REQUIREMENT A:
Revise the interview's opening paragraph from "Ali and Justine" to "that sometimes hurts.", replacing "dangerous" with "reckless" throughout.
REQUIREMENT B:
The final paragraph of the interview describes image sequences meant to emote for Ali. Name every object it mentions in those sequences.
REQUIREMENT C:
Write the next part of the interview about Justine, picking up after its final paragraph.
++++ PASSAGE GIVEN
Ali and Justine aren’t growing up in a time of feminist magazines and body-positive cover shoots, and they certainly don’t have an abundance of resources for dealing with issues like burgeoning queerness or post-pubescent weight gain. Justine may weigh very little, but it’s emotionally heavy. It’s a glimpse at the world through Ali’s eyes, as she does dangerous things and has dangerous thoughts. It’s not a book with a happy ending, and I would be remiss if I didn’t note that it’s absolutely loaded to the brim with self-harm and disordered eating triggers. Bitch talked to Harmon about repressed queer desire, the work she’s excited to read, and what comes with writing a book that sometimes hurts.

You both wrote and illustrated Justine. How did you approach illustrating the book?

I began with the illustrations. The story was inside me from the beginning, but I was able to pull up images more easily—renderings of the places and the things that felt integral to the narrator’s world. It was almost like a visual first draft, a mood board. I did those initial illustrations in full color watercolor, and they somehow greased the wheels; from there, I wrote the narrative. It was after multiple rewrites that I saw I was landing on a sort of minimal, economical prose. [When I realized] minimalism was part of the project, I redrew all of those initial drawings.

I had gotten feedback that Ali is a bit uncommunicative and there wasn’t a ton of interiority in the novel, which some readers struggled with. And [in thinking about how images and text can help illuminate one another], I redrew those images and thought about how they might [provide insight into] Ali’s emotions and way of viewing the world. For instance, the images are black and white, which you could think of as being part of a black-and-white way of looking at life. They’re close range—she doesn’t have a ton of perspective. In those areas where I show a sequence of images, I was hoping [they would] start to emote for Ali. When she’s more interested, [for example], a butterfly opens its wings; when she’s having a confusing intimate experience with Ryan, tape unravels. When she’s unable to cry, a piece of looseleaf [is] crumpled. It was a back and forth with illustrations informing the writing and the writing informing the illustrations.
++++++++
++++ RECORDED INFORMATION
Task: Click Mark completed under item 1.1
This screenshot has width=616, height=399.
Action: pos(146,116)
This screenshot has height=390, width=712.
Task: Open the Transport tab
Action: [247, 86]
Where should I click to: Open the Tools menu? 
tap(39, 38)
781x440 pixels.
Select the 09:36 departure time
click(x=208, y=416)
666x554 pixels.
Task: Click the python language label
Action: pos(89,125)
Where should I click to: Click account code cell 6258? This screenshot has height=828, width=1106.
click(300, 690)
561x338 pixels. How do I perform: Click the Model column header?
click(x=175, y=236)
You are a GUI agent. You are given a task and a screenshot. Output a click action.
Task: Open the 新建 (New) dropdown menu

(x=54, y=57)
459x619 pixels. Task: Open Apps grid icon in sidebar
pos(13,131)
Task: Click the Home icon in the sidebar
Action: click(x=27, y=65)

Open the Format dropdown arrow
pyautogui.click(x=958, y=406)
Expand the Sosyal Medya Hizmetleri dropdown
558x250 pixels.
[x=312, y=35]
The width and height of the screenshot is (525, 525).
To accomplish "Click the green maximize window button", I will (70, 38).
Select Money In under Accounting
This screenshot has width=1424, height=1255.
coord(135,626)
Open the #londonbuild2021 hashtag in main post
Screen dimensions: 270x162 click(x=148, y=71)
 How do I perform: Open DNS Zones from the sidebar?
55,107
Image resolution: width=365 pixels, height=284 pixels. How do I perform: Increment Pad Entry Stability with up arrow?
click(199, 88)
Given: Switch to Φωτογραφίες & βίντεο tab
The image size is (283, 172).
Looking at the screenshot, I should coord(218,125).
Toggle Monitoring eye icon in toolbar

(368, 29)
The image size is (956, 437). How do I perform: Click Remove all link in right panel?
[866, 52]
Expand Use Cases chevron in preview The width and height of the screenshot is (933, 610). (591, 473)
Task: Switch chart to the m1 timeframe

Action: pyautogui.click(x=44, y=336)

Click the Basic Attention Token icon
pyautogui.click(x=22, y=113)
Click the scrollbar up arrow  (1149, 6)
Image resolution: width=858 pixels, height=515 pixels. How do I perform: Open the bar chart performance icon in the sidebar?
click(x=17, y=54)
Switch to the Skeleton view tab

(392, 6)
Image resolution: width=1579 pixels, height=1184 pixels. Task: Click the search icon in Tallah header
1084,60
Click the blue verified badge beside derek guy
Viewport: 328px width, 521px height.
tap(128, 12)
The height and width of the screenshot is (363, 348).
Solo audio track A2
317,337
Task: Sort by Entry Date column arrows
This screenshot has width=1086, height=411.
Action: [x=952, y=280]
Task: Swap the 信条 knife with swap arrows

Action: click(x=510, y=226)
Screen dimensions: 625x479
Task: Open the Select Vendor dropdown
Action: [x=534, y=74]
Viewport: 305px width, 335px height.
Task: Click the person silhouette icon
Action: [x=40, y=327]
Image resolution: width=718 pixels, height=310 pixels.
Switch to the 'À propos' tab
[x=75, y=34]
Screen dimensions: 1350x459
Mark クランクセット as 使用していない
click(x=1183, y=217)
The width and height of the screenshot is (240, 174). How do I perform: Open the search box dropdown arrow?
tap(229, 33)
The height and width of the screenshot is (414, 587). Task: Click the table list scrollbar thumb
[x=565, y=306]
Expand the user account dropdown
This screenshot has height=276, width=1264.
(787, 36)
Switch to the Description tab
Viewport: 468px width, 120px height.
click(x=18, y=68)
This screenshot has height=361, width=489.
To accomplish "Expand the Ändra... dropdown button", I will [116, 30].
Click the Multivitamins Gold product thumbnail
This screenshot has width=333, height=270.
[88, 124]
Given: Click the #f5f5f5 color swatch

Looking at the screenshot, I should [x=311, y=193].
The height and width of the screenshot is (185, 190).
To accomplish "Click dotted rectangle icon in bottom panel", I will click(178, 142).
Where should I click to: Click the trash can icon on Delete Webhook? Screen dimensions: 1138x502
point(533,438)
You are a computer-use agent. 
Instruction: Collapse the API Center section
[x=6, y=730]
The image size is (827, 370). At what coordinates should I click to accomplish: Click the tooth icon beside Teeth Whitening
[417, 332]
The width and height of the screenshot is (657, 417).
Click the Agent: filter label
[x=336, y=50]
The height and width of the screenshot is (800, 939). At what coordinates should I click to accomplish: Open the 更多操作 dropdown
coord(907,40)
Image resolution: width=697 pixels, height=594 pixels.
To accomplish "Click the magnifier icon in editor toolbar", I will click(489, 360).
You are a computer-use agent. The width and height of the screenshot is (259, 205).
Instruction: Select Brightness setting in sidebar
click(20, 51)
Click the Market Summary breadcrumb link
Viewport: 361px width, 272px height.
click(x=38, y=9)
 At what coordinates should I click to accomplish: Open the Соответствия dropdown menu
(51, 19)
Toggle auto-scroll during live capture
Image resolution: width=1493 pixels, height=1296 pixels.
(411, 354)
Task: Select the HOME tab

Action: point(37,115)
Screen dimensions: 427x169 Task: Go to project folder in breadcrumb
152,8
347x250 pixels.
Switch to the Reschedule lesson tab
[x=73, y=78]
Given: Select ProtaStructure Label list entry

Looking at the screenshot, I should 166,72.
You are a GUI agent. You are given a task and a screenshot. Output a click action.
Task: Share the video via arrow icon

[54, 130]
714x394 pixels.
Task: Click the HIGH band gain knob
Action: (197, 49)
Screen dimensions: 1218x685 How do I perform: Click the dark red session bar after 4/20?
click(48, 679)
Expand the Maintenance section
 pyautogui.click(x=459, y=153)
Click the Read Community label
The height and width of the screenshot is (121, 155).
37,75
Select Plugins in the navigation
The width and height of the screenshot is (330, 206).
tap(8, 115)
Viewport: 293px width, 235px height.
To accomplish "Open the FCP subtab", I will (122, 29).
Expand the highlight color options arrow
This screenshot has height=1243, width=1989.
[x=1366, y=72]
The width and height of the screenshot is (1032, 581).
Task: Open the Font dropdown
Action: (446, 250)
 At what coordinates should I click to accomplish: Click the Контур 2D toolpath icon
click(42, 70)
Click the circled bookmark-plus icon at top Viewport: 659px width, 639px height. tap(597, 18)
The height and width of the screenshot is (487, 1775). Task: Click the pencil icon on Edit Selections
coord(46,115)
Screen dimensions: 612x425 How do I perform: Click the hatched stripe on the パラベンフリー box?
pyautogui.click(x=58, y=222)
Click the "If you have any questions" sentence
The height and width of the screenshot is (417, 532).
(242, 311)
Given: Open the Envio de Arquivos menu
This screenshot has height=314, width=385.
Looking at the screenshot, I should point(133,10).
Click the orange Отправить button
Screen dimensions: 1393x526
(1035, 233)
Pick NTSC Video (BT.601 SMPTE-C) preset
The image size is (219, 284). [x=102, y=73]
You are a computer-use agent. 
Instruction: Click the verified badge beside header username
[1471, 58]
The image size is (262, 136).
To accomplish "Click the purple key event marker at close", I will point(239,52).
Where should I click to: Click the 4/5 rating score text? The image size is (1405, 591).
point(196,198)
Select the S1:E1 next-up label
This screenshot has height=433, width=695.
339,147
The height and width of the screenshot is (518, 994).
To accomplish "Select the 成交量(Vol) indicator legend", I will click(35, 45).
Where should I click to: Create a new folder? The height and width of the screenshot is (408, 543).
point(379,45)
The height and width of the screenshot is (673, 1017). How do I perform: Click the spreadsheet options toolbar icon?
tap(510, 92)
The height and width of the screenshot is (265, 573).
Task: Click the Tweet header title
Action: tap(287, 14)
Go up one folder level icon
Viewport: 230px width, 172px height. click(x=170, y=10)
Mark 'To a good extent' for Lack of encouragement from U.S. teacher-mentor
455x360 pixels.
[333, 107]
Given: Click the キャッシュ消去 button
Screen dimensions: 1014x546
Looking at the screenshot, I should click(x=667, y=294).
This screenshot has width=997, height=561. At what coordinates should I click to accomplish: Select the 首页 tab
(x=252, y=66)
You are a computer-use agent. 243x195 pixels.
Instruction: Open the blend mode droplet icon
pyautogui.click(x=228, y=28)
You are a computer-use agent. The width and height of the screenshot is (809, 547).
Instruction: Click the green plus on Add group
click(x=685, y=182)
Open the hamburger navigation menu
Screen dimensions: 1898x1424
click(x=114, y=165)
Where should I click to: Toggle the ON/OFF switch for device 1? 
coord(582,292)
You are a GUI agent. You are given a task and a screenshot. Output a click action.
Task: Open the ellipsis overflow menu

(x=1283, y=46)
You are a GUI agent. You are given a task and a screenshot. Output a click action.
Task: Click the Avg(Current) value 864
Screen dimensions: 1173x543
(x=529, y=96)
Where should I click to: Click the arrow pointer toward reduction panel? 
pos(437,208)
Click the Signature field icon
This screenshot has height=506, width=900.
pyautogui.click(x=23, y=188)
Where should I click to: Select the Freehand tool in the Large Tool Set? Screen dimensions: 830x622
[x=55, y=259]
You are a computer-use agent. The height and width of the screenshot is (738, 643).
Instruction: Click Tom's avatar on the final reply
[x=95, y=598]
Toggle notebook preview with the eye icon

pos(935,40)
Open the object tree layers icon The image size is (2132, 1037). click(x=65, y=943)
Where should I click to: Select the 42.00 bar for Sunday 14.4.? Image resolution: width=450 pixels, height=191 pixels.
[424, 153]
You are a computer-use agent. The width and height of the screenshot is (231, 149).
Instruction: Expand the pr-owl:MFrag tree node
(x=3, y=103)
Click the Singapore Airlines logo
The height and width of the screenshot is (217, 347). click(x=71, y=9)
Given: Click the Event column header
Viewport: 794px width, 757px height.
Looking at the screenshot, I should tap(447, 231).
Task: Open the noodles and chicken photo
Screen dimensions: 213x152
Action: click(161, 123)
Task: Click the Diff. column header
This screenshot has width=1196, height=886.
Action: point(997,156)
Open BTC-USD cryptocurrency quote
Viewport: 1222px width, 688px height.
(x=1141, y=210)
++++++++
EXERCISE RESULT A:
Ali and Justine aren’t growing up in a time of feminist magazines and body-positive cover shoots, and they certainly don’t have an abundance of resources for dealing with issues like burgeoning queerness or post-pubescent weight gain. Justine may weigh very little, but it’s emotionally heavy. It’s a glimpse at the world through Ali’s eyes, as she does reckless things and has reckless thoughts. It’s not a book with a happy ending, and I would be remiss if I didn’t note that it’s absolutely loaded to the brim with self-harm and disordered eating triggers. Bitch talked to Harmon about repressed queer desire, the work she’s excited to read, and what comes with writing a book that sometimes hurts.

EXERCISE RESULT B:
a butterfly, tape, a piece of looseleaf

EXERCISE RESULT C:
Justine is absolutely a book based in time and place—it’s the summer of 1999 in Long Island. Why did you decide to place Ali and Justine in this time period and location?

The story is definitely [autofiction], and I placed it in 1999 on Long Island because I grew up there, and that was when I came of age. I was called to the project because I experienced things at that time in my life that I wasn’t able to process. I wanted to return to either do-over or process or claim, essentially.

Justine walks an interesting line as a queer book. We don’t outright read that Justine and Ali are in love, are dating, or are more than friends. Why did you choose to convey the queerness of their relationship through Ali’s obsession with Justine?

If we think back to 1999—15 years before gay marriage is legalized in the United States—and specifically about the conservative Long Island suburb that Ali and Justine grew up in, we’re looking at a place that, in this past election, went very Trump. So [there’s] this very conservative [geographical] context, and [in] popular culture we’ve got Beverly Hills 90210 setting up a heteronormative template. [Justine is] a story about repressed queer desire. We see Ali only really recognizing physical sensations of desire and not reflecting on them or acknowledging them.

[For Ali and Justine], the eating disorder is a [way to] bond. Obviously, adolescence is a time of change of the body, [and an introduction to] chemical makeup [and] the way one’s treated by the world. There’s a kind of violent energy that opens up to men and women alike, and a part of the eating disorder is an attempt to [arrest] that narrative and say, no, I’m not interested in making that transition. Then, at the same time, the desire for sex and food are inextricably linked. Ali is in this place where, through this addiction, she’s looking to shut down both the transition to an adult female body and also the desire for another female body.

How did you approach writing about details of disordered eating, like calories, without glorifying them?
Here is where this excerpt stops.